[Items from a dataset]
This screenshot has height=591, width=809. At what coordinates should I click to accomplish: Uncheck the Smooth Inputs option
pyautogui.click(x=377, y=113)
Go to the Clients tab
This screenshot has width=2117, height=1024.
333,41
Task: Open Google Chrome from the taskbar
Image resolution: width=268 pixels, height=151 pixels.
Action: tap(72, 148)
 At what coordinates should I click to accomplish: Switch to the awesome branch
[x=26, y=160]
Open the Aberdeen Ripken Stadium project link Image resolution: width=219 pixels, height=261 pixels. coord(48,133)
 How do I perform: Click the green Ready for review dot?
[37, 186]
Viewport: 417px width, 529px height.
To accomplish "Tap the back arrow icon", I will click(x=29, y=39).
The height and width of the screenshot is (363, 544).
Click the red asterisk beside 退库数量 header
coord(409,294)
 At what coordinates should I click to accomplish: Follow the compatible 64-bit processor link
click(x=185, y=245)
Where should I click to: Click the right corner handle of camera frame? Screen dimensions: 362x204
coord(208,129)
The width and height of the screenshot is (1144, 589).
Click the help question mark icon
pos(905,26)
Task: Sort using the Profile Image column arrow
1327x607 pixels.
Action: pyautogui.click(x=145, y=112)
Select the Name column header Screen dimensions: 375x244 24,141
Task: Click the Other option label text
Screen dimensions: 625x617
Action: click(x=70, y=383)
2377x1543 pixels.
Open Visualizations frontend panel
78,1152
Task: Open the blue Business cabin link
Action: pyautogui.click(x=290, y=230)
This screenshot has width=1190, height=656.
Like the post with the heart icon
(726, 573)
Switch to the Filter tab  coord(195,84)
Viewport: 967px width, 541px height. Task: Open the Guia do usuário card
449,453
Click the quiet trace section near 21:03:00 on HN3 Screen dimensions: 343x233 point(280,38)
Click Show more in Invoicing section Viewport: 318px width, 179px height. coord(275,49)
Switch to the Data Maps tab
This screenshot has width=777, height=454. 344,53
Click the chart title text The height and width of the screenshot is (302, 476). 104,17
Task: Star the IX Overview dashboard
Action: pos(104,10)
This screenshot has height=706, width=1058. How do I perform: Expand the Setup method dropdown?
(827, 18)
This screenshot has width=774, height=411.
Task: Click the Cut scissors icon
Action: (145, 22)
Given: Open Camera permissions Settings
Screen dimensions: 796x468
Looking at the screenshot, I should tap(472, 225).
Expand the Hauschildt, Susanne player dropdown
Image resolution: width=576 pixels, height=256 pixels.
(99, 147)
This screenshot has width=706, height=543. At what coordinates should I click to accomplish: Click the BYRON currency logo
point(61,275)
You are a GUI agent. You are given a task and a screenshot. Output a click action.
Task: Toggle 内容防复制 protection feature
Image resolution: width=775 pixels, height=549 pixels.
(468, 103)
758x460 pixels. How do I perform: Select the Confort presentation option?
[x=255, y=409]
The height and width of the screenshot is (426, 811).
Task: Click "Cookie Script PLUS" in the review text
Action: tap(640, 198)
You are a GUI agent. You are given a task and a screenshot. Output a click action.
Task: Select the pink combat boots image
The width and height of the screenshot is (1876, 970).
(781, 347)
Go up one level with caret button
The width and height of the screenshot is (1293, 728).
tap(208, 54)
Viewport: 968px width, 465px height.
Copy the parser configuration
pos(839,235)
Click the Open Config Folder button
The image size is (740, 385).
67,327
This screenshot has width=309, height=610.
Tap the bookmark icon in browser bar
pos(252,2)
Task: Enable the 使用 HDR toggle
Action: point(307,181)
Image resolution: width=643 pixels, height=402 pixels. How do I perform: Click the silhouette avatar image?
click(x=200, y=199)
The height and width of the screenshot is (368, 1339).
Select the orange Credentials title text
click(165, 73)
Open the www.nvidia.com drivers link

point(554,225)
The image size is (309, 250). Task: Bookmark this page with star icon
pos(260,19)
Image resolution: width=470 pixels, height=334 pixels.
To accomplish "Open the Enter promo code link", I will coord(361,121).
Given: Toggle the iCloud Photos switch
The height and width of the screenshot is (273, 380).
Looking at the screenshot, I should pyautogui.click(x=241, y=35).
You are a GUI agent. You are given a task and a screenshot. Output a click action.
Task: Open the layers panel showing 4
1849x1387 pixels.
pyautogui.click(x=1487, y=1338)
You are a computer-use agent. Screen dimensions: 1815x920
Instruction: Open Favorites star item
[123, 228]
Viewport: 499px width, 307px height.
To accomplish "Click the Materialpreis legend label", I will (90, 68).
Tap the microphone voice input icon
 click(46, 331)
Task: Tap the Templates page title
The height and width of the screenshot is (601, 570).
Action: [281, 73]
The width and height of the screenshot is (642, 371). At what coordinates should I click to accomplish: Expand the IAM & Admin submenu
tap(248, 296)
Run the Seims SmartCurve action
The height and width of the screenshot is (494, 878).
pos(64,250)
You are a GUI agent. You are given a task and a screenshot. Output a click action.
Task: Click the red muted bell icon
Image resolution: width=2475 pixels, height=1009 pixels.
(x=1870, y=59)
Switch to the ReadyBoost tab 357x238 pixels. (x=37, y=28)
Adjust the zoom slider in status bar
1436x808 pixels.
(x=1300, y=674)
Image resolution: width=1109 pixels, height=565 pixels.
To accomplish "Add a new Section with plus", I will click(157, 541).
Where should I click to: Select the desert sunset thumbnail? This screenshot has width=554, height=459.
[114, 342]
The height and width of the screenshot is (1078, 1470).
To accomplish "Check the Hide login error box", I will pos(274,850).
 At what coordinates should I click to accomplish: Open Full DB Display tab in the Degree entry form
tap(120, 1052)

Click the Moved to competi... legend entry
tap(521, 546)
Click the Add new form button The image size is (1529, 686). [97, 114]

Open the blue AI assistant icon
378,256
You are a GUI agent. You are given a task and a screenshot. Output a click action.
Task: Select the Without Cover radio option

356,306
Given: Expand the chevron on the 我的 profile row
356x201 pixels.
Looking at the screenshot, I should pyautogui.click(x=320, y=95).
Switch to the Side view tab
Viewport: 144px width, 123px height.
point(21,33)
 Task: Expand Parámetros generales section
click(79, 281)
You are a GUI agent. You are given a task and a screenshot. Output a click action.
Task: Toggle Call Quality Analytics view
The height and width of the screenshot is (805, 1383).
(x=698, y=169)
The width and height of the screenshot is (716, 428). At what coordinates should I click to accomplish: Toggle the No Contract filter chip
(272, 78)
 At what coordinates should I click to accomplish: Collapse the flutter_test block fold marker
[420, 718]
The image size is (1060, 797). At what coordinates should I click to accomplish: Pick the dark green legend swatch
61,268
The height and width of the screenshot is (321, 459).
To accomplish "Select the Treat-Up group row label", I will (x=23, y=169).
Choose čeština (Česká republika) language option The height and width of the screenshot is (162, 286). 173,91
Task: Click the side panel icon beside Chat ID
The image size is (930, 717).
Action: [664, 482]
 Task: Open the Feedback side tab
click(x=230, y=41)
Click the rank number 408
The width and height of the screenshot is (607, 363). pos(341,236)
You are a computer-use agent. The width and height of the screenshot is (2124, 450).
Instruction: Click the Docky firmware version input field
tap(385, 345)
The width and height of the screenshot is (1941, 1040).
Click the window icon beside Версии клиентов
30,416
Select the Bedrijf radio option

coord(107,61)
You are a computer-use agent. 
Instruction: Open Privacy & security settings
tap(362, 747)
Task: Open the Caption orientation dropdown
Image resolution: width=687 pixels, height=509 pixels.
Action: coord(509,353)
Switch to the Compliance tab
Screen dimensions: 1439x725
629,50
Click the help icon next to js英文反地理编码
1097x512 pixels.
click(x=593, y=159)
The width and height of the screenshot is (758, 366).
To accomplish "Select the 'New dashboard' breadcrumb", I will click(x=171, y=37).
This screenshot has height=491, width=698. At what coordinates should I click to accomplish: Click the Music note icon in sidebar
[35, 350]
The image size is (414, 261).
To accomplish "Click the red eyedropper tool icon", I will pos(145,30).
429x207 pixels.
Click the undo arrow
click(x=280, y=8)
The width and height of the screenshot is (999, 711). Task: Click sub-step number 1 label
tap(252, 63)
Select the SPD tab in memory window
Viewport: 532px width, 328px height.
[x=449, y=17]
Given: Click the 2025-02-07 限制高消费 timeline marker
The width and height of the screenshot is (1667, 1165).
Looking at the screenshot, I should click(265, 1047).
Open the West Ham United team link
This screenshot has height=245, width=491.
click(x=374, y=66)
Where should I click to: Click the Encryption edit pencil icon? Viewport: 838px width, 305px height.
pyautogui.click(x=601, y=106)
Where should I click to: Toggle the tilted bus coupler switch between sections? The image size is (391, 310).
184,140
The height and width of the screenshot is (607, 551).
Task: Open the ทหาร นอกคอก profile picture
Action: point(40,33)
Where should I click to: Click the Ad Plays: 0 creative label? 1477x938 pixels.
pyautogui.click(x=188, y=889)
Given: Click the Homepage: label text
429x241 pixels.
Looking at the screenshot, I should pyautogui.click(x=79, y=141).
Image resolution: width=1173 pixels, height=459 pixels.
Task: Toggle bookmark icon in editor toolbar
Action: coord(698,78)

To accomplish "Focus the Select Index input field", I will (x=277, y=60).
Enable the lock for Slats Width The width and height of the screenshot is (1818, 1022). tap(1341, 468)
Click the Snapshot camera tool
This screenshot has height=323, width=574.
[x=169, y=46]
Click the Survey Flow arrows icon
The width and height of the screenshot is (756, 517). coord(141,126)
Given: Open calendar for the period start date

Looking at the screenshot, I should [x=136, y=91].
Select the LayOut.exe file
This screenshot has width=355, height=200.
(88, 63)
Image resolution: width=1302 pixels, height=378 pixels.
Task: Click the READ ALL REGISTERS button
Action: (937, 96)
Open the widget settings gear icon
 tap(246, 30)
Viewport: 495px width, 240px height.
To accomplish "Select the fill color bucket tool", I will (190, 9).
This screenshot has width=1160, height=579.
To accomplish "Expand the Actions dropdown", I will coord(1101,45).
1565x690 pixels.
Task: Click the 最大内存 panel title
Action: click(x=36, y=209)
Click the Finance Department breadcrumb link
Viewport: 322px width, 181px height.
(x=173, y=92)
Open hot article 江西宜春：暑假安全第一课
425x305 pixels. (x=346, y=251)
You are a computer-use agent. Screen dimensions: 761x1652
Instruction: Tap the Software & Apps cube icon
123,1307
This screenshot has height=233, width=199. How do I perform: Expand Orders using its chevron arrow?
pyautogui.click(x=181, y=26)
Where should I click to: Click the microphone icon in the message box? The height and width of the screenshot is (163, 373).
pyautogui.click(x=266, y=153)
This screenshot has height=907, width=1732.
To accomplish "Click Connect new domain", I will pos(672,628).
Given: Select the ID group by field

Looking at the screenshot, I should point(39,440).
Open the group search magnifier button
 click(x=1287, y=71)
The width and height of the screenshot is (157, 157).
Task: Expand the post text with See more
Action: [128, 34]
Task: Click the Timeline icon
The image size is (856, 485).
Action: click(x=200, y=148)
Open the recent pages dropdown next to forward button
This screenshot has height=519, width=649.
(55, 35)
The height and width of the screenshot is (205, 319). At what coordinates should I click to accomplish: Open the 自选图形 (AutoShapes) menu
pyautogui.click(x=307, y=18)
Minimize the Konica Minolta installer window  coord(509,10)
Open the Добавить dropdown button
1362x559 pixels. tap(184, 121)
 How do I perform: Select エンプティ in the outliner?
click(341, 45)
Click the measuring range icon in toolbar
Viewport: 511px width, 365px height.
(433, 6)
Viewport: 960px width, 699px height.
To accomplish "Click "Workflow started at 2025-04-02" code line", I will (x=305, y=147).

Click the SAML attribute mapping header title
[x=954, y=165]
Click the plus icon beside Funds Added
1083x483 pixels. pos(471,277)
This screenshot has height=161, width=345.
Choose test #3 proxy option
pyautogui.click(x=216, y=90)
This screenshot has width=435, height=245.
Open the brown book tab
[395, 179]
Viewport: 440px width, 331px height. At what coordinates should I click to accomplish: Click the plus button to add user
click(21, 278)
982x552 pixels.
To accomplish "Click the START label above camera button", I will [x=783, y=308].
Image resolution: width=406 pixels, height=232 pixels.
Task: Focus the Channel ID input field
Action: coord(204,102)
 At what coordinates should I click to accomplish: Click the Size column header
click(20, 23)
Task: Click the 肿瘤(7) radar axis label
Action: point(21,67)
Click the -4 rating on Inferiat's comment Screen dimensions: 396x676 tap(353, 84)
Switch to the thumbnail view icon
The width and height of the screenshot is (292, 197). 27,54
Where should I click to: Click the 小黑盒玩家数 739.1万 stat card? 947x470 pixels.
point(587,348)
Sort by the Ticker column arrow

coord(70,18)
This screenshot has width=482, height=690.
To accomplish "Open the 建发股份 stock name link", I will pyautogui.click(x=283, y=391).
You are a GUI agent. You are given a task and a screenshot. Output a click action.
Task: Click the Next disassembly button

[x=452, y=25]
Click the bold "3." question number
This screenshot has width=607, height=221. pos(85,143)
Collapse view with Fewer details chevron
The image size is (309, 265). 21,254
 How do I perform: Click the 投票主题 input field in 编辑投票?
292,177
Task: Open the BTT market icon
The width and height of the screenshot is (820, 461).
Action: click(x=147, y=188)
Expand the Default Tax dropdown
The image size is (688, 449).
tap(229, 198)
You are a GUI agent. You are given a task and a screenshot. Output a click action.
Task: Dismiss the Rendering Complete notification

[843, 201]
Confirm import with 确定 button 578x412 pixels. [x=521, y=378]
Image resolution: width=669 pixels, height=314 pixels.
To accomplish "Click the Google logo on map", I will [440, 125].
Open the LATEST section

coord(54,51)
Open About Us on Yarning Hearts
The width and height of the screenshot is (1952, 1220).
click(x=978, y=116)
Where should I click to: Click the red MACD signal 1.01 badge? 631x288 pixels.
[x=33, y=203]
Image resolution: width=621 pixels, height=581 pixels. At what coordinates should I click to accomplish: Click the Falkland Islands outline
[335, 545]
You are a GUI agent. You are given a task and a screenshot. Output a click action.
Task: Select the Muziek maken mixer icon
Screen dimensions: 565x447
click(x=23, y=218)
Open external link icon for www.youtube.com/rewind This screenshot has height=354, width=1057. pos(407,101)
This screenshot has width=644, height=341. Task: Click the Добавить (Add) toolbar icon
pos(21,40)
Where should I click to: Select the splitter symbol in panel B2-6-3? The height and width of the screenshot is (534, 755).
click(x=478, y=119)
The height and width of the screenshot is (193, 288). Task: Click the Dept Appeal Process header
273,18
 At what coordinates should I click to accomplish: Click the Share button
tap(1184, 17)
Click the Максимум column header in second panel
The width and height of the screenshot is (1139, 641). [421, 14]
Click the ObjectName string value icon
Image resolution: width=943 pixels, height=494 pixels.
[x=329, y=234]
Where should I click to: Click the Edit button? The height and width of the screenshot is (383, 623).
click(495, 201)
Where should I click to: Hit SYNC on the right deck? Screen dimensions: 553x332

**Exercise details**
Please copy out the rows from the line with "The width and height of the screenshot is (1144, 589)." up to and including the line with "Action: click(x=70, y=383)", requests included, and offset every coordinate in the answers by -81.

**Final result**
The width and height of the screenshot is (1144, 589).
Click the help question mark icon
pos(824,-55)
Task: Sort using the Profile Image column arrow
1327x607 pixels.
Action: pyautogui.click(x=64, y=31)
Select the Name column header Screen dimensions: 375x244 -57,60
Task: Click the Other option label text
Screen dimensions: 625x617
Action: click(x=-11, y=302)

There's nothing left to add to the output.